问题背景

我的AI助手(OpenClaw)每次重启后都会"失忆"。虽然通过文件系统保存了历史记录,但存在几个问题:

  1. 关键词匹配局限:搜索"博客RSS配置",如果原文写的是"订阅功能优化",就找不到
  2. 缺乏关联性:不知道"RSS配置"和"SEO优化"其实是同一批工作
  3. 检索效率低:每次都要读取全部文件,token消耗大

解决方案:引入向量数据库,实现语义搜索和自动关联。


向量数据库方案对比

在动手之前,我调研了主流方案:

方案类型优点缺点适用场景
Chroma本地嵌入式Python原生、零配置、易集成性能一般、功能简单原型开发、小规模数据
Qdrant本地/云服务Rust编写、高性能、支持过滤需独立部署、稍复杂中等规模、生产环境
Milvus本地/云服务功能最全、分布式支持资源占用大、配置复杂大规模、企业级应用
Pinecone全托管云免维护、自动扩展需API Key、有费用、数据外泄风险快速启动、无需运维
pgvectorPostgreSQL插件与SQL结合、事务支持需PostgreSQL基础已有PG基础设施

我的选择

考虑到:

  • 个人项目,数据量小(<1000条记忆)
  • 不希望引入额外依赖(pip安装可能失败)
  • 需要完全本地可控(数据隐私)

最终选择:纯Python实现轻量级方案(基于TF-IDF + 余弦相似度)

• 待完成任务:
**A.** 请将原文中从“我的AI助手(OpenCla”开始、到“解决方案:引入向量数据库,实现语义搜索和自动关联。”结束的部分逐字照录。
**B.** 根据原文判断下列各项说法是否正确，逐项回答“是”或“否”，并引用原文中起决定作用的字句。
(i) Chroma的缺点之一是需要API Key。
(ii) 作者的个人项目中记忆数据不足1000条。
(iii) 作者最终选用了Qdrant。
**C.** 依据原文回答下列问题：
(i) 作者的AI助手叫什么名字？
(ii) 针对“失忆”问题，作者提出的解决方案引入了什么？
(iii) Milvus的适用场景是什么？

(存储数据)
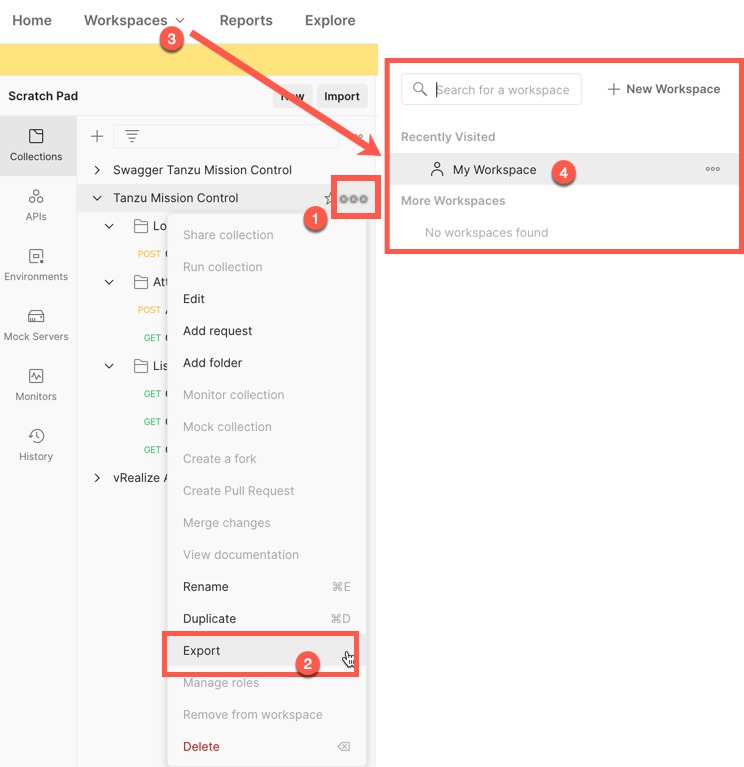Image resolution: width=744 pixels, height=767 pixels.
Task: Collapse the Tanzu Mission Control collection
Action: click(97, 198)
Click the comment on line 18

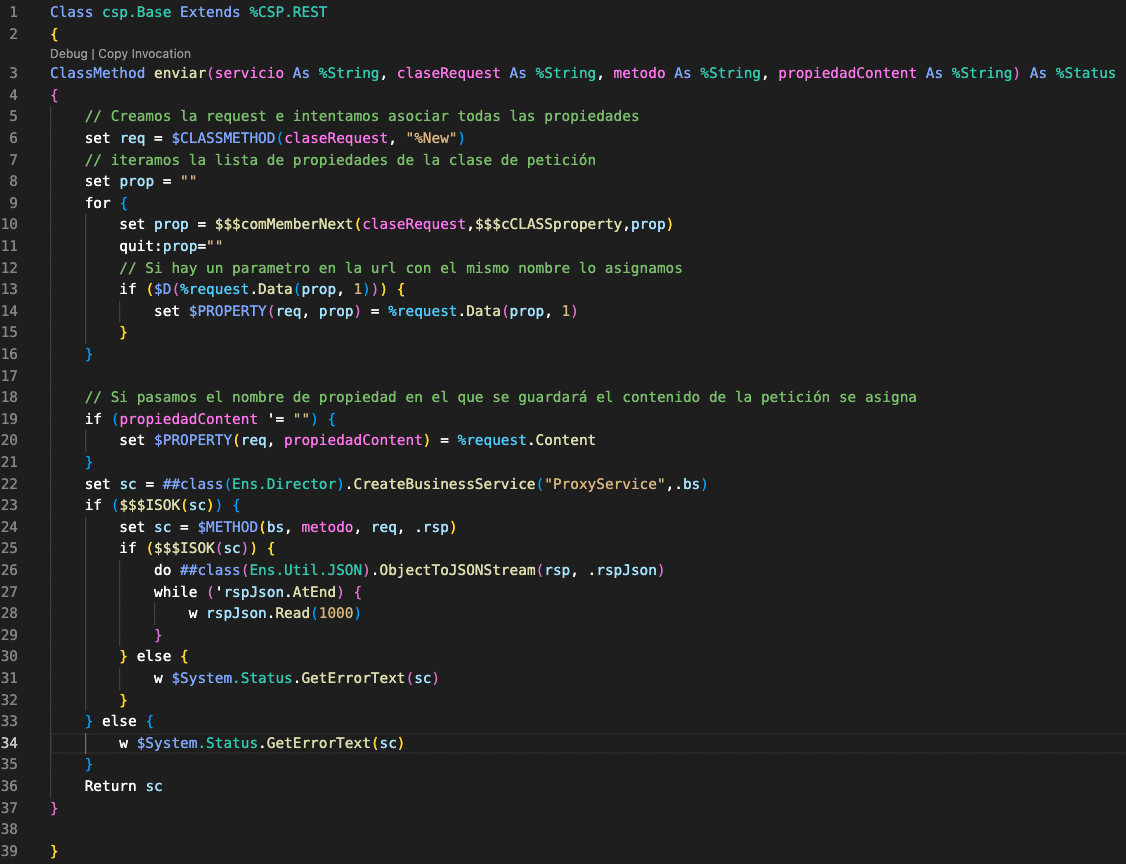(x=500, y=397)
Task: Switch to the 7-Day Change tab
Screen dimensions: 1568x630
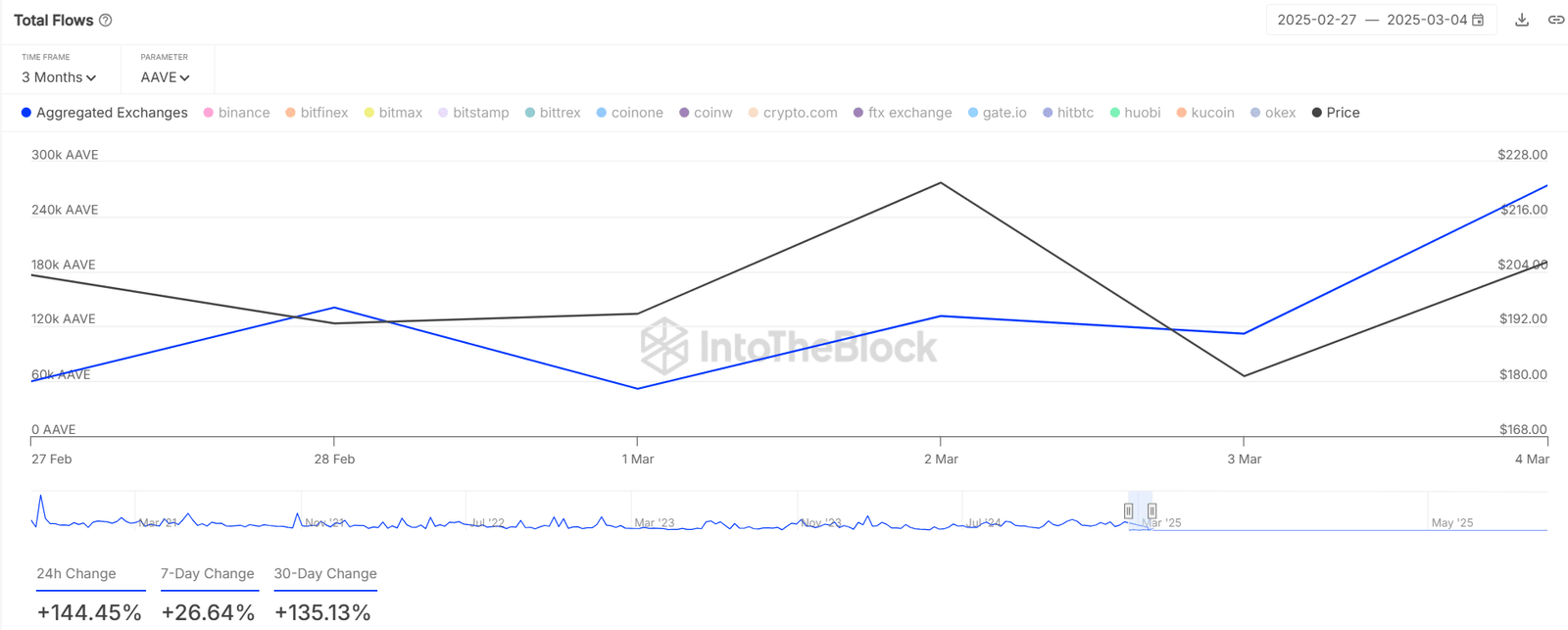Action: tap(209, 574)
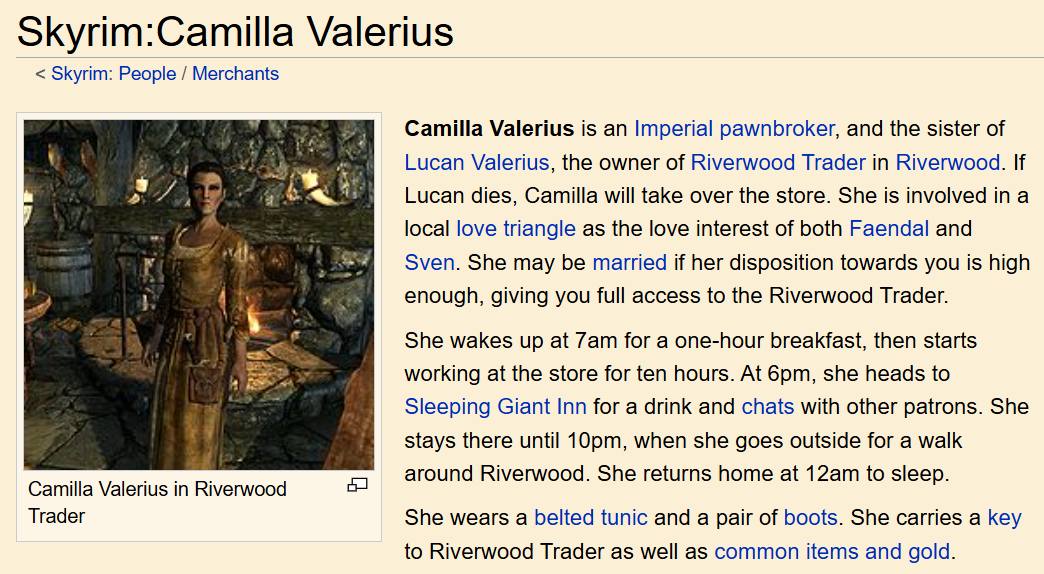Go to the Merchants breadcrumb link

pyautogui.click(x=236, y=73)
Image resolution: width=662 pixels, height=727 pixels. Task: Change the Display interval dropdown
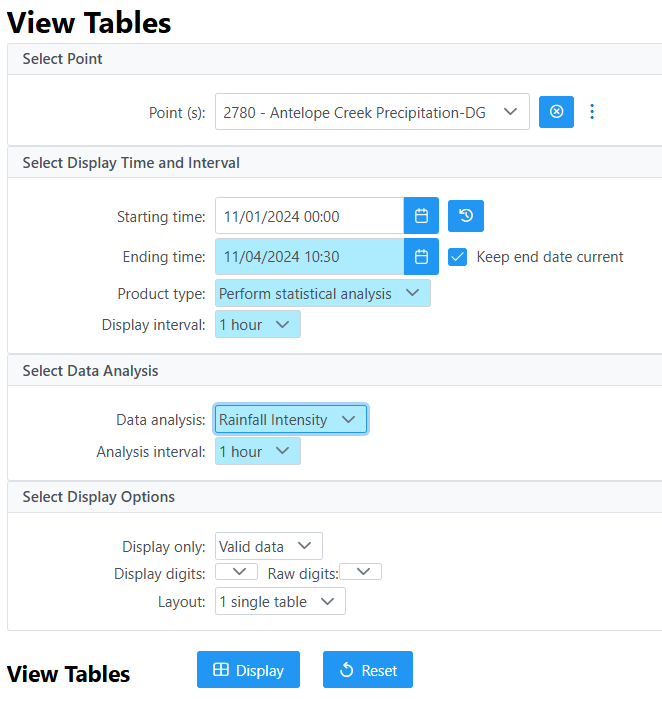(258, 324)
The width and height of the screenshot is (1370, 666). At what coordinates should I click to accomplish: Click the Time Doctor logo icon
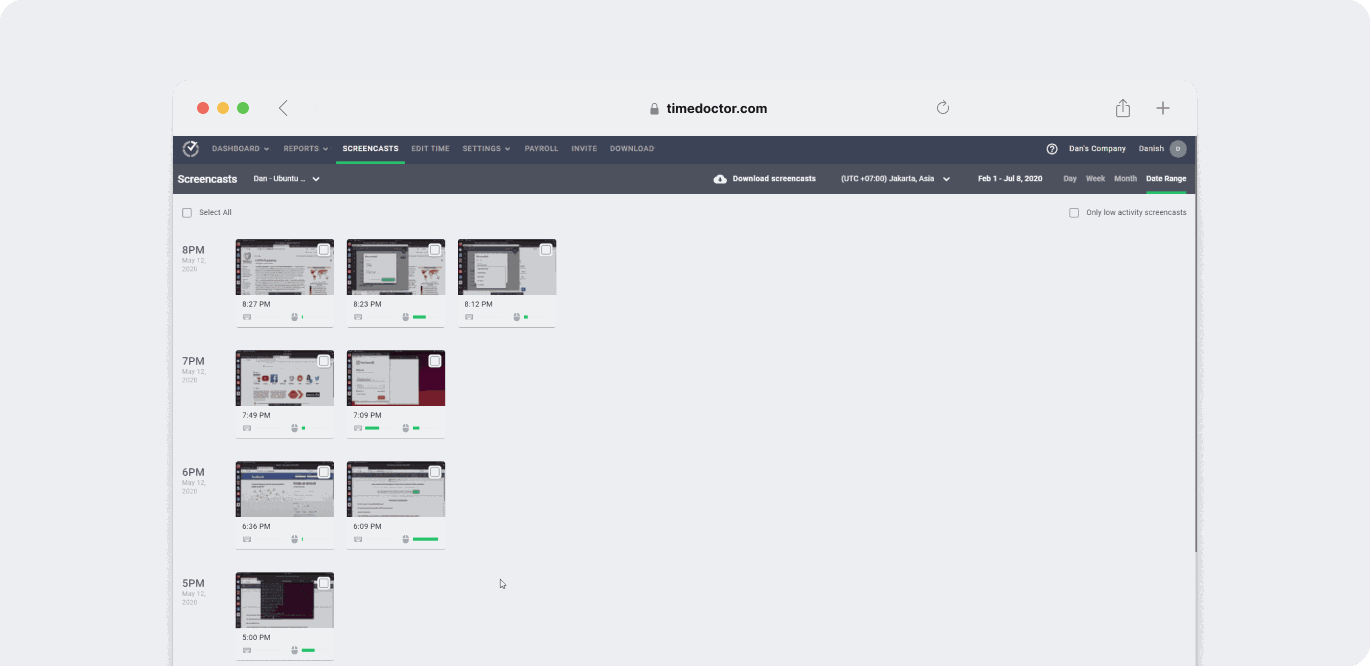coord(190,148)
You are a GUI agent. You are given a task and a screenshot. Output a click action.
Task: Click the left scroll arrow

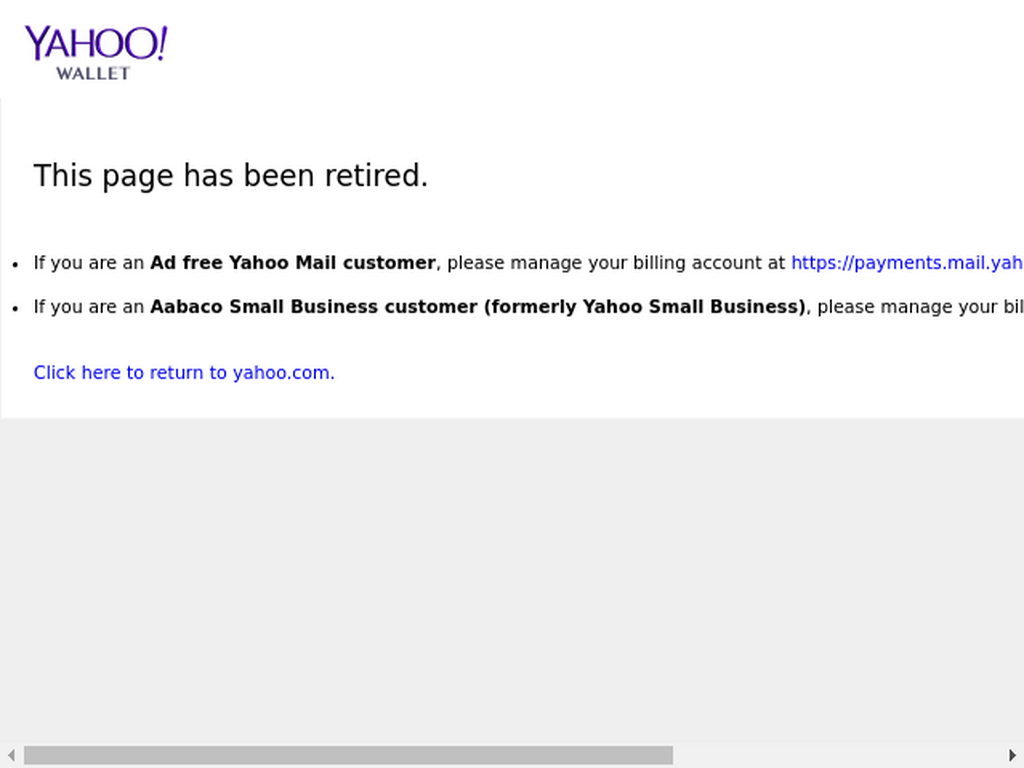[x=10, y=755]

• 参考答案:
**A.**
我的AI助手(OpenClaw)每次重启后都会"失忆"。虽然通过文件系统保存了历史记录,但存在几个问题:

  1. 关键词匹配局限:搜索"博客RSS配置",如果原文写的是"订阅功能优化",就找不到
  2. 缺乏关联性:不知道"RSS配置"和"SEO优化"其实是同一批工作
  3. 检索效率低:每次都要读取全部文件,token消耗大

解决方案:引入向量数据库,实现语义搜索和自动关联。

**B.**
(i) 否。“性能一般、功能简单”
(ii) 是。“数据量小(<1000条记忆)”
(iii) 否。“最终选择:纯Python实现轻量级方案(基于TF-IDF + 余弦相似度)”

**C.**
(i) OpenClaw
(ii) 向量数据库
(iii) 大规模、企业级应用